Now give the system to your favorite SMT solver and you'll get the solution - but watch out for the time limit (later in [Implementation](#implementation)).

### Limitations
The values of $y_i$ that corresponde to the secret won't be the only solution to the system, for example the inverse/symmetric sequence of the secret will yield the exact same set of subarray sums with the same number of occurrences. The server grants us only one attempt at guessing the secret per connection, therefore if we don't get the right one we will simply connect again and retry.

### Reconstructing the secret
To reconstruct the secret we shall first write $x_0 = y_0 - 1$ zeroes, then for $i = 1 ... u$ we will append $1$ one and $x_i = y_i - 1$ zeroes to it.

```python
# assuming the array result contains y_i
maybeRes = [0]*(result[0]-1)
for i in range(1, u+1):
maybeRes += [1] + [0]*(result[i]-1)
```

## Implementation

Let's discuss a few implementation details of the solution we have proposed.
First of all, the choice of the solver. The system of equations can be solved by any generic SMT solver, but most won't do it within the time limit given the set of constraints. For this purpose we've decided to use [cvc5](https://cvc5.github.io/), whose python API have the same syntax as Z3's. We have also tried using Z3, but it was too slow.

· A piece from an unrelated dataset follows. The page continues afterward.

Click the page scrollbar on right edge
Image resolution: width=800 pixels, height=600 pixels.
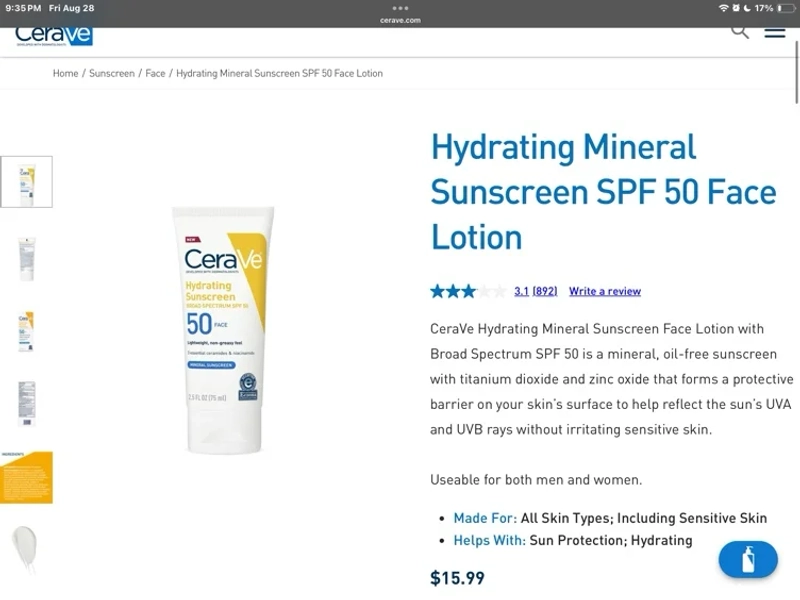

For some instancies of the secret the solver was still taking too long, so we also set its time limit to $20$ seconds with ```setOption("tlimit-per", 20000)``` and we added the assumption that all $y_i$ must be less than $10$, which clearly implies that our solver won't always find the correct answer and that sometimes it won't find an answer at all.

To cover all these situation, our code must connect to the server multiple times, until it finds a secret that satisfies all assumptions that we have made, that must be solvable by cvc5 within the time limit, plus we need to be lucky enough to get the correct solutions, and not its inverse.

Checking that $u \lt \frac{n}{2}$ is rather quick, while running the solver can be rather slow, sometimes il will use all the 20 seconds up without producing a solution and on other times it will give us the inverse of the secret, though in most cases it takes less than $10$ seconds to solve the system, so in a couple of minutes it shall be done.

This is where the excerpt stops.